Ab initio calculations of phonon properties and spectra in condensed matter

Abstract

Phonons, the quantization of atomic vibrations, are important in studying many solid state properties, ranging from Raman, infrared, and neutron scattering to thermal expansion, specific heat, and heat conductivity to electrical resistivity and superconductivity. Generally, modeling the interatomic forces and vibrational modes of a given system require costly computer simulations, though once calculated, they provide the means to a wide variety of phonon properties. Our goal is to enable easy access to these phonon properties and to do this, we have developed a framework for easily automating the workflows involved in interfacing a phonon mode calculation with the analysis tools for determining such physical properties.
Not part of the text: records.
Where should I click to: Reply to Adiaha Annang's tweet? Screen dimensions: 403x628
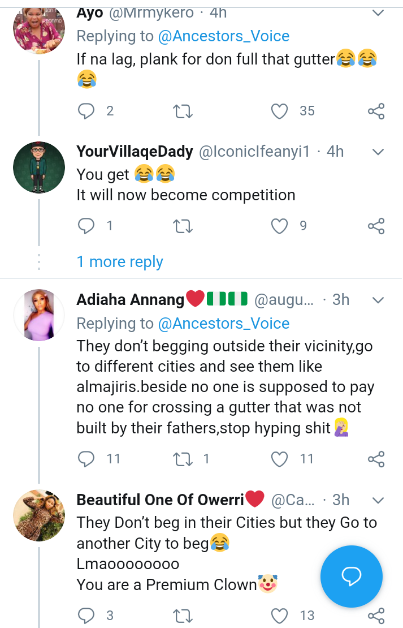pos(86,459)
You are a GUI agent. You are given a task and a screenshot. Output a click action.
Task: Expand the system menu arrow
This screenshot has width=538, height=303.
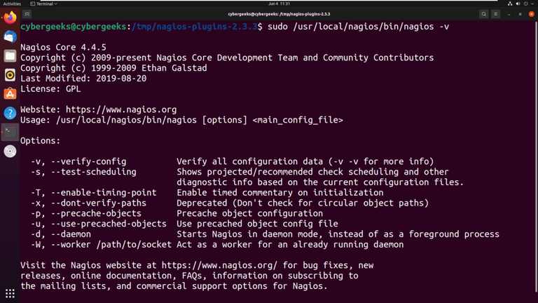coord(532,4)
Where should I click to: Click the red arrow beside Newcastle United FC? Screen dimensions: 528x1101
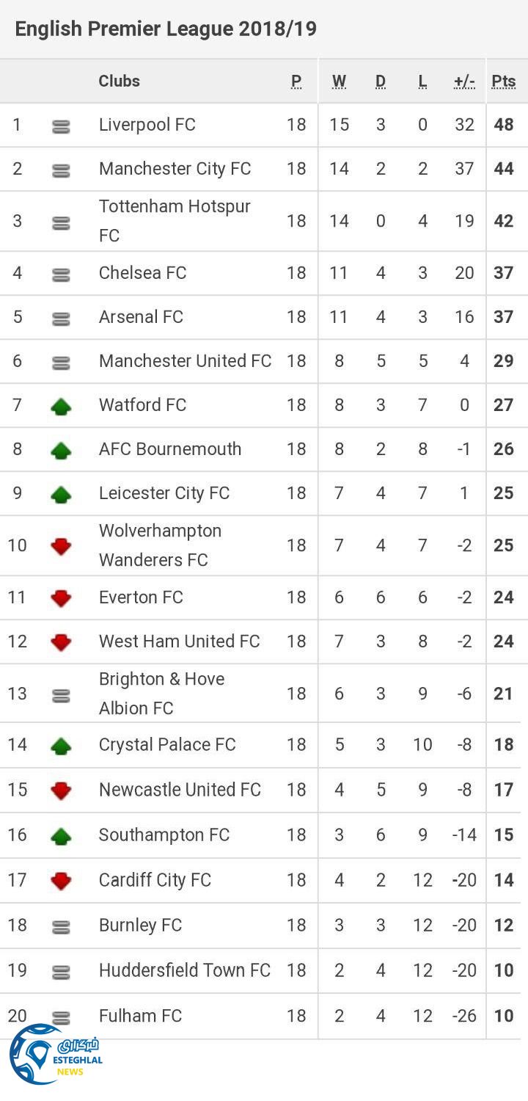pos(61,791)
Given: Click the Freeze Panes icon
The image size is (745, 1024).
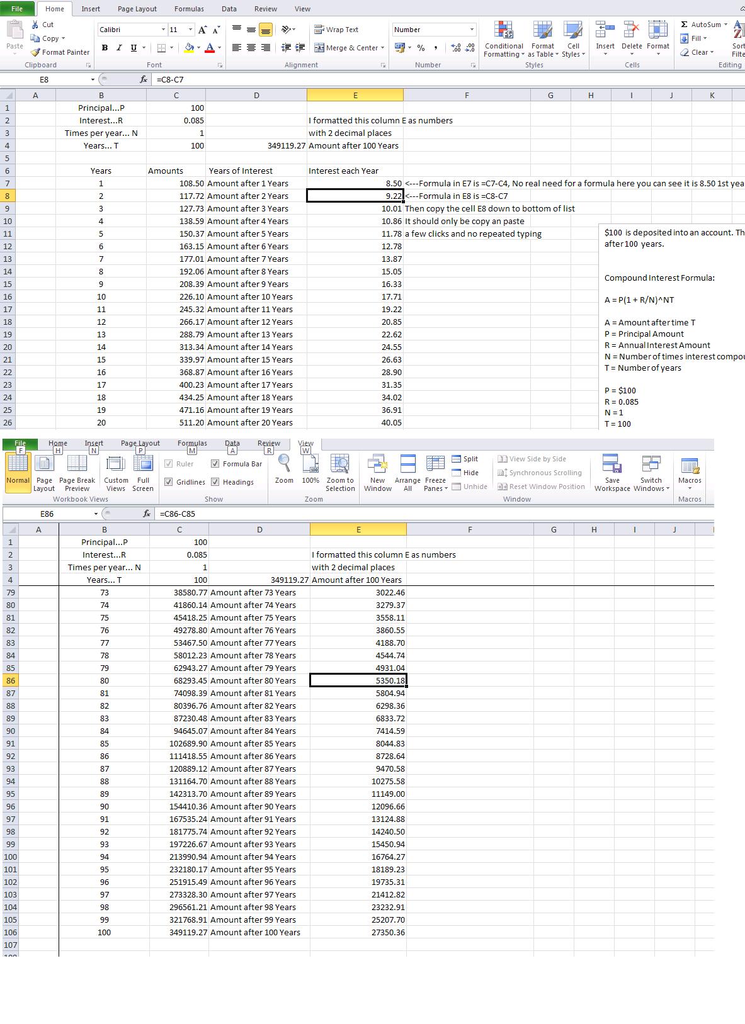Looking at the screenshot, I should point(435,464).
This was originally implemented with the AI2PS (ab initio to phonon spectra) tool, meant solely for the calculation of vibrational properties. It has since greatly expanded in scope and capabilities to a general scientific workflow tool called Corvus, which was started with the eventual goal of collecting all our various scientific workflow efforts—phonon properties, optical properties, and so on—into a single hub. We present here both the evolution of AI2PS into the Corvus project and the phonon properties simulated, including Debye–Waller factors, phonon contributions the electron self–energy and spectral function, vibrational free energy, thermal expansion, and heat capacity.